Leaves came out smaller, larger, paler, and more crinkled. Hydathodes changed in size. The Voronoi structure stayed intact.
That preservation rules out a fixed genetic blueprint. Local cells, local rules – whatever the plant is doing happens in real time as the leaf grows.
Plants solve geometry differently
Plants do not have brains. They cannot pull out a ruler and measure the distance to the nearest pore. So how does a leaf produce geometry this clean?
“Unlike humans, plants cannot explicitly measure distances! Instead, they rely on local biological interactions to achieve the same Voronoi solution,” Zheng said.
It is not a blueprint. Just cells reading local signals and acting on them.
Hormones shape leaf veins
The team thinks the answer involves auxin – a hormone the plant uses to direct growth. For decades, vein formation was explained through a process called canalization, the subject of a recent review.
In that older model, auxin flows from one part of the leaf to another and carves out narrow channels that become veins. But canalization mostly produces branching trees, not the closed loops the money plant shows.

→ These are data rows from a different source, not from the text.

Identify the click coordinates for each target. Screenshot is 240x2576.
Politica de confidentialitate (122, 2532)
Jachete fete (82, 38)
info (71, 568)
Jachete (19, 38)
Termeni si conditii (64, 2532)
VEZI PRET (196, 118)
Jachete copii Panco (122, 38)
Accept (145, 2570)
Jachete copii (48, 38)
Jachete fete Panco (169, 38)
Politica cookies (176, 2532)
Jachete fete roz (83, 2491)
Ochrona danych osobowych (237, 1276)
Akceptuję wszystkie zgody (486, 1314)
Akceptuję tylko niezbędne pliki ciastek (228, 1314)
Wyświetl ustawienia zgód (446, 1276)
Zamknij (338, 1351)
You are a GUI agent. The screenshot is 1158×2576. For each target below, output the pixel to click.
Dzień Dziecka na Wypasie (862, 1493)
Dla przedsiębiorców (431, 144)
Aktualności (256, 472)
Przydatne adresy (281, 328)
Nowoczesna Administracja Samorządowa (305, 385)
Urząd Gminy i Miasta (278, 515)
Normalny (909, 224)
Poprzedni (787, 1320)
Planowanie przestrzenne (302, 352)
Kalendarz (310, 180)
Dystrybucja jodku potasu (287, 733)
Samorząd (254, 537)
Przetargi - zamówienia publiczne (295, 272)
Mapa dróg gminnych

The new model treats each hydathode as an auxin source. From each pore, the hormone spreads outward in a wave. When waves from neighboring pores collide, they form a ridge exactly halfway between them. That ridge is where the vein appears.
Computer simulations matched real leaves closely. Lab tests were consistent with the model too – staining showed auxin carrier proteins clustering around money plant pores much as the wave model predicts.
Voronoi diagram and money plants
Until now, no one had documented a true Voronoi diagram occurring in nature with both visible centers and functional edges. The money plant is the first.
That changes what biologists can ask. Looped veins occur in nearly every flowering plant. If wave-collision works in the money plant, the same logic may apply across many species. It does not overturn earlier research on canalization. Instead, it adds to it.
“For decades, the question of how reticulate veins form has remained open, and finally we have a plausible answer,” Prusinkiewicz said. The team plans to test the model in other species next.
To most people, a money plant is just a cheerful houseplant sitting on a windowsill. The math happens anyway. Quietly, in every leaf, every day.
The study is published in the journal Nature Communications.